▸ **Instrucciones**:
Del texto sobre la miseria y la violencia que aparece más abajo, copia sin cambiar nada todo lo que va desde "Si, como punto" hasta "en el capitalismo.".

▸ **Fragmento del texto**:
Si, como punto de partida, estamos de acuerdo que la miseria y la violencia son dos fenómenos que afectan la integridad de la existencia humana, entonces deberemos hacernos cargo de meditar la incómoda naturaleza de eso que llamamos capitalismo. No se quiere decir con esto que miseria y violencia surjan solo una vez que el capitalismo se instalara como campo de posibilidad de la existencia humana. Esto sería una aseveración sin ninguna perspectiva histórica. Miseria y violencia han existido siempre y con mucha probabilidad seguirán existiendo en cuanto el ser humano habite la tierra. La necesidad de la presente meditación guarda más bien relación con el tono que ambos fenómenos adquieren en el capitalismo.

 

Ante todo, es necesario aclarar que miseria y pobreza no son fenómenos idénticos. La pobreza ha existido en variadas formas desde el origen de la civilizacion, incluso ha adquirido en ciertos ámbitos religiosos la connotación de un camino para la recuperación de un sí-mismo disperso: el ascetismo. Miseria es, por el contrario, un proceso colectivo de disgregación y pérdida, no solo material, sino que, por sobre todo, de lo humano, o como diría W. Benjamin, pérdida de “pedazos de la herencia de la humanidad” (Experiencia y pobreza). La miseria es, en estos términos, un proceso histórico en el que se empequeñece la paleta de posibilidades en que lo humano puede desplegarse. La violencia, por otra parte, que puede ser comprendida, cuando está confinada a esferas limitadas de la vida humana, incluso como un pulso creador (Nietzsche), se transforma en esta humanidad disminuida en la única moneda de cambio válida para la totalidad de la existencia sin distinción, inhibiendo así toda instancia en que el encuentro a través del diálogo pudiese tener lugar.

▸ **Datos**:
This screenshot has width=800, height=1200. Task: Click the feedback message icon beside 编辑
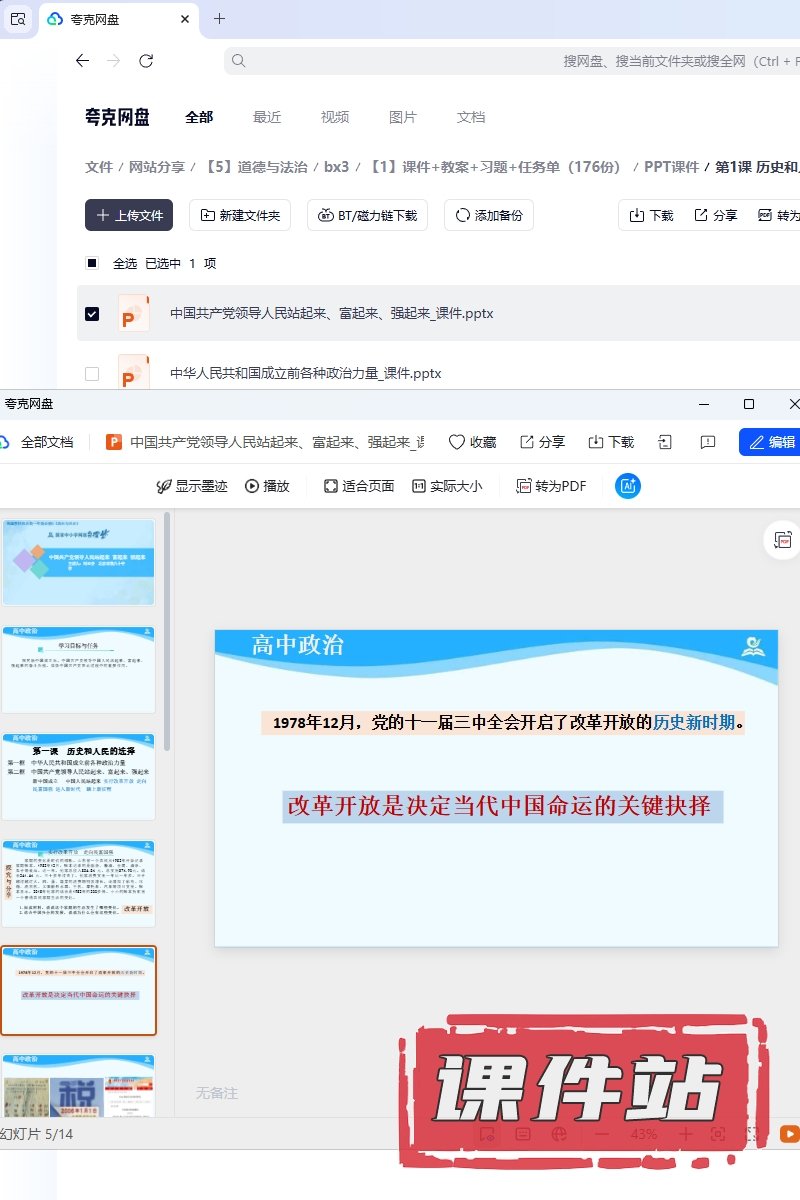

▸ **Resultado**:
Si, como punto de partida, estamos de acuerdo que la miseria y la violencia son dos fenómenos que afectan la integridad de la existencia humana, entonces deberemos hacernos cargo de meditar la incómoda naturaleza de eso que llamamos capitalismo. No se quiere decir con esto que miseria y violencia surjan solo una vez que el capitalismo se instalara como campo de posibilidad de la existencia humana. Esto sería una aseveración sin ninguna perspectiva histórica. Miseria y violencia han existido siempre y con mucha probabilidad seguirán existiendo en cuanto el ser humano habite la tierra. La necesidad de la presente meditación guarda más bien relación con el tono que ambos fenómenos adquieren en el capitalismo.